Manual da Escala de Crenças sobre Punição Física (E.C.P.F.) e Inventário de Práticas Educativas Parentais (I.P.E.)
Manual da Escala de Crenças sobre Punição Física
(E.C.P.F.) e Inventário de Práticas Educativas Parentais (I.P.E.)
Carla Machado
Miguel M. Gonçalves
Marlene Matos
Entre a variedade de práticas educativas possíveis, a punição física
ocupa ainda na nossa cultura um lugar central enquanto estratégia
disciplinar e punitiva. Apesar desta ampla utilização, a punição física
tem sido objecto de particular preocupação, já que a investigação tem
documentado o seu impacto negativo ao nível do desenvolvimento
infantil, nomeadamente ao nível da agressividade, percepção
desvalorizada de si e visão do mundo interpessoal como rejeitante e
hostil. Outros autores defendem, contudo, que esta visão uniformemente
negativa dos efeitos da punição física é inadequada, havendo que
distinguir a sua utilização aceitável e eficaz - de forma moderada, com
controlo emocional dos pais, com crianças em idade pré-escolar e
escolar, e contingente ao mau comportamento infantil - do seu uso
inapropriado e abusivo.
Apesar desta controvérsia, há um consenso quanto à inadequação da
punição física quando usada como estratégia disciplinar única e quanto
aos efeitos prejudiciais do seu uso excessivamente frequente ou severo.

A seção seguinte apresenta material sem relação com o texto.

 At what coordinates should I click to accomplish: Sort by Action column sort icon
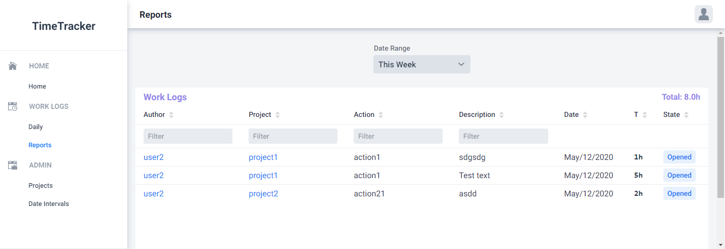(x=380, y=115)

A "Escala de Crenças sobre a Punição Física" (E.C.P.F.) surge, pois,
como uma resposta à necessidade de dispormos de um instrumento adaptado
à população portuguesa que avaliasse as atitudes e crenças parentais
face à punição física enquanto estratégia disciplinar. Por sua vez, o
"Inventário de Práticas Educativas Parentais" (I.P.E.) permite-nos
tipificar as práticas educativas utilizadas pelos progenitores e a sua
regularidade, preenchendo também uma lacuna no leque de instrumentos
disponíveis para a população portuguesa.
Material
1 manual e 20 questionários de cada escala.